- _Problem statement_:
Write out the lines below exactly as they appear, covering the stretch from the start of the records through the line containing "Action: tap(507, 242)", with both ends included.

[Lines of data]

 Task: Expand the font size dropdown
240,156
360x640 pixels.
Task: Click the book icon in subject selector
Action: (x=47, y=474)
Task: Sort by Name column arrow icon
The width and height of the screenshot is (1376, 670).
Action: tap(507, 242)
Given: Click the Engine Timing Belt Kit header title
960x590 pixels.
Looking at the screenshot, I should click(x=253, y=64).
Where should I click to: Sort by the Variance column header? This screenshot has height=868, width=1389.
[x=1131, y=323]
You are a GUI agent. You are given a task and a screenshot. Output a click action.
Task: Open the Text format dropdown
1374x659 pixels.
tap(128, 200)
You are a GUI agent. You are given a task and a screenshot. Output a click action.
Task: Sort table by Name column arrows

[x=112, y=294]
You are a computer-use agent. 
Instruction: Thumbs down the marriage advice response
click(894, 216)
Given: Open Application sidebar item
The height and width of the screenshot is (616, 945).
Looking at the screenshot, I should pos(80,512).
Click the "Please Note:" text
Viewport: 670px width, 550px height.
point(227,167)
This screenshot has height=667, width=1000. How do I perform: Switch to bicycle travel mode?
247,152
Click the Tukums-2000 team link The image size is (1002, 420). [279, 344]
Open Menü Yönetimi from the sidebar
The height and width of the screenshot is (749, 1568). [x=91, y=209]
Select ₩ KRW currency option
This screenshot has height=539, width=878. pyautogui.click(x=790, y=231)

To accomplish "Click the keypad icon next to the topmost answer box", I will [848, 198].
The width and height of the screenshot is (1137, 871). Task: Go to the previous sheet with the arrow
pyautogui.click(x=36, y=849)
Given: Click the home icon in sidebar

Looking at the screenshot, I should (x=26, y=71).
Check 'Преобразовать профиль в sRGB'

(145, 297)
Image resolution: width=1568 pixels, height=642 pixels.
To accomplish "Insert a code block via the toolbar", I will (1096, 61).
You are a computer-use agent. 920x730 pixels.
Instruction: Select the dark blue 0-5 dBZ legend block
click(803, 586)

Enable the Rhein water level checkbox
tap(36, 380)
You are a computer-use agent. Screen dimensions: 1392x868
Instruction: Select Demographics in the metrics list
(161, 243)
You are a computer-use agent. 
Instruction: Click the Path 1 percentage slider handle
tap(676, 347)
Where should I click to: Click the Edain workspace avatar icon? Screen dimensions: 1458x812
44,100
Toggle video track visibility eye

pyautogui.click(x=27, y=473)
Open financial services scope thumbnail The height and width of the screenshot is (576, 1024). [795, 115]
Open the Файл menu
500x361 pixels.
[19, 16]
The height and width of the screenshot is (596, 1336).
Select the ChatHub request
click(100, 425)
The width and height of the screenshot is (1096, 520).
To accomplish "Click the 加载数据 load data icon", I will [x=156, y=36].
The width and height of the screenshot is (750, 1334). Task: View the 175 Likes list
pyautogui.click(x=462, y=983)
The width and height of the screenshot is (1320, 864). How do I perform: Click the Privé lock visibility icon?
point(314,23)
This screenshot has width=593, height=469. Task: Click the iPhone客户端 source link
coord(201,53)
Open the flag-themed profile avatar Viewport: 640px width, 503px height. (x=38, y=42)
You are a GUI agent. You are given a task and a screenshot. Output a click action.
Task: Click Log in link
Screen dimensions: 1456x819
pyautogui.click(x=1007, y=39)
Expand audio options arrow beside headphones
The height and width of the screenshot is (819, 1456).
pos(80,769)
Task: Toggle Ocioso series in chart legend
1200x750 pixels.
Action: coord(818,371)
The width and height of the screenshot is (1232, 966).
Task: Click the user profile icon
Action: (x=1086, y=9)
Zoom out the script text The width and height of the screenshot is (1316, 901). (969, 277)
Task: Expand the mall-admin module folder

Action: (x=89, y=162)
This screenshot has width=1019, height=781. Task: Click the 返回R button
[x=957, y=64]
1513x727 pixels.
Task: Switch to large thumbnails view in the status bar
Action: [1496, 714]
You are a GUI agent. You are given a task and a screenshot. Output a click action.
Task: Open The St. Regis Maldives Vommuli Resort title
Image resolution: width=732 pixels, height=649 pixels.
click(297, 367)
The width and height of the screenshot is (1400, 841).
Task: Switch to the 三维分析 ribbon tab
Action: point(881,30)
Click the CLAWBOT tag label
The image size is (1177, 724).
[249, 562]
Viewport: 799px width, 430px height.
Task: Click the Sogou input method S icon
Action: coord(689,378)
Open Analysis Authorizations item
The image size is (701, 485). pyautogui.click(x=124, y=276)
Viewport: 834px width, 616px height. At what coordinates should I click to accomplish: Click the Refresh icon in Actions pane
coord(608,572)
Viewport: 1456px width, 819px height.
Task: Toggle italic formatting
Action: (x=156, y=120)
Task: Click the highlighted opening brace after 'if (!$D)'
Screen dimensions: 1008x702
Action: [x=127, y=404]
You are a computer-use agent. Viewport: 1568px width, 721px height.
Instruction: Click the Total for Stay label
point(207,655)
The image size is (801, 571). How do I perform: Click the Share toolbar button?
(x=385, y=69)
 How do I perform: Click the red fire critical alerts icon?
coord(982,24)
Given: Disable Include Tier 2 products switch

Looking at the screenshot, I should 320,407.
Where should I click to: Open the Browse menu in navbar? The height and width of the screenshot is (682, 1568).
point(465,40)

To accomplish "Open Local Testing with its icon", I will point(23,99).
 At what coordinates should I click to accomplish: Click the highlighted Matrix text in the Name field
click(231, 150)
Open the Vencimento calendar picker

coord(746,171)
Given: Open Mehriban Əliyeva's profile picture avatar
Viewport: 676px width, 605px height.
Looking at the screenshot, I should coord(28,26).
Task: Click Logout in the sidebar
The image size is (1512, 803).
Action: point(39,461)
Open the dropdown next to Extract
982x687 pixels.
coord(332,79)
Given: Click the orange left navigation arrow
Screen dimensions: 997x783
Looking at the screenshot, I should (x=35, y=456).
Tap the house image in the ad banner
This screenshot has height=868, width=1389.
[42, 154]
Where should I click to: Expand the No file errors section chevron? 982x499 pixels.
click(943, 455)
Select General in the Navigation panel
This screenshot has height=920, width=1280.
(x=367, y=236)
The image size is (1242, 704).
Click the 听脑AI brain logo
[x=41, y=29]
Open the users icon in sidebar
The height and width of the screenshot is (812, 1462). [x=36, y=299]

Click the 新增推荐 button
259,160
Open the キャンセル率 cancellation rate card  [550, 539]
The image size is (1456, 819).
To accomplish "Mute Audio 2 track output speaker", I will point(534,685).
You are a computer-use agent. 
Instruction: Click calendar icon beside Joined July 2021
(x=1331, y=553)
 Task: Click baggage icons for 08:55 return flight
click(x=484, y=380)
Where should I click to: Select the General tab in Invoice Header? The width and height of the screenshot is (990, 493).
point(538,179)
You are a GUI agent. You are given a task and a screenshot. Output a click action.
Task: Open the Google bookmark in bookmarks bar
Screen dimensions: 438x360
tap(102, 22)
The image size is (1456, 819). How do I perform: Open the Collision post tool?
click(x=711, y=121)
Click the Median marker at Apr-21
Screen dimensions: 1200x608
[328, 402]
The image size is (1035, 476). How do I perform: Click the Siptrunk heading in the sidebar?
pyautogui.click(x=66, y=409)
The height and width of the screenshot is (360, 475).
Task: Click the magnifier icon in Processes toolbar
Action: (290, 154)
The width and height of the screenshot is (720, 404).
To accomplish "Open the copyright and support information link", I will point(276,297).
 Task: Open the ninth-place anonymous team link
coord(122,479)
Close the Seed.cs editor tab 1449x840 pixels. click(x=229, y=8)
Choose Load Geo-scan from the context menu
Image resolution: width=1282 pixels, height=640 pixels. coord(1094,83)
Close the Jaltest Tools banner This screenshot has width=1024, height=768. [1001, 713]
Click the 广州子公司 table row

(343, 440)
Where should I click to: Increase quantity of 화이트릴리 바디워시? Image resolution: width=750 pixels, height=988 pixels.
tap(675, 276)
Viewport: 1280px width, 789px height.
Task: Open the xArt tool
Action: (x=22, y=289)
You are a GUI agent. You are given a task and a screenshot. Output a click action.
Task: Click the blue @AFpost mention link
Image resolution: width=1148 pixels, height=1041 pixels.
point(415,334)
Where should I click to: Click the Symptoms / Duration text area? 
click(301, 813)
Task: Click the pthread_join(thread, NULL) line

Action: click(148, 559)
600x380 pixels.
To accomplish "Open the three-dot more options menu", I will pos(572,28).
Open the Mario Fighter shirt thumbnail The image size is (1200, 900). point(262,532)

- _Solution for this problem_:
 Task: Expand the font size dropdown
240,156
360x640 pixels.
Task: Click the book icon in subject selector
Action: (x=47, y=474)
Task: Sort by Name column arrow icon
The width and height of the screenshot is (1376, 670).
Action: tap(507, 242)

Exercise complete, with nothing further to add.